Given text:
--- --- ---
Natter is making me laugh today:
Kat: See, I work with kids who ask the same questions each time. "Ms. G. We're out of tape. What should we do?"
sarameg: My dad's response to questions like this is to give completely absurd directions. Really detailed, absurd instructions. Bonus if he can make the questioner do something stupid. "Well, first you need to stick your finger in your ear, palm parallel to the floor. Tilting sideways, slowly turn in a circle, mooing like a hoarse cow...."
He's not liked by some of his undergrads.
And also:
ita: And you. On the other side. Please stop grunting. Sighing I can handle, but the grunting is driving me batshit.
Allyson: Is he taking a hard crap in his cube? Whyfore the grunt?
D. Griswold in Minearverse:
You never have to go there, Eddie. Every "lol" is a choice.
Jars, and no explanation needed:
I know I may have mentioned this before, but DAMN YOU ALL TO HELL.
Nobody COMMed this yet??? In Natter....
--- --- ---
Dataset section:
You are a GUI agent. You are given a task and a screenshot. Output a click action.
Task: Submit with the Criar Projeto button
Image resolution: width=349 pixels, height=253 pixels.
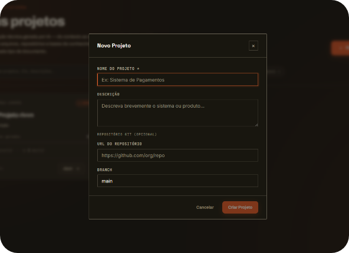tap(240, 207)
--- --- ---
Work task 1: Could you print the portion of the Natter post between "He's not liked" and "is a choice.", inclusive, word for word?
Work task 2: Could you continue the Natter post from the point where it stops?

Expected output 1:
He's not liked by some of his undergrads.
And also:
ita: And you. On the other side. Please stop grunting. Sighing I can handle, but the grunting is driving me batshit.
Allyson: Is he taking a hard crap in his cube? Whyfore the grunt?
D. Griswold in Minearverse:
You never have to go there, Eddie. Every "lol" is a choice.

Expected output 2:
tommyrot:
I have just discovered that the company car (a '91 Honda) has no cup holders. As a result, I spilled hot tea in my crotch. Luckily, it wasn't hot enough to cause injury.
Hec:
Tommy Hotcrotch - this should be a character.
Unfortunately, he can't sue for tea related injuries.
Sue:
Tommy Hotcrotch should be who you call when you want to sue for tea-related injuries.
Kat:
Never underestimate the laziness and passivity of people who are in the throes of learned helplessness.
Robin made me snorffle in Natter:
Despite how the above reads, I know pork isn't a bird, except when pigs fly, of course.
Cass:
I want taquitos less than I want to put on a bra.
Astarte:
I finally rented the Wonderfalls DVDs.
I thought I was over wanting to bludgeon Fox executives with brass monkeys while they wear nothing but old lady panties over their heads.
I am not.
Curse you, wee Trudy! I was about to COMM that myself...but I think it needs the follow-up too:
Cass:
I want taquitos less than I want to put on a bra. It's a choice I find myself facing on a frighteningly frequent basis.
Jesse:
Oh, you know the part of [Tom Cruise's] whole schtick I really don't understand -- I read some quote where he said "they" tried to medicate him as a kid -- for his dyslexia. Bwuh? What the hell kind of drugs help dyslexia?
Aimee:
Top.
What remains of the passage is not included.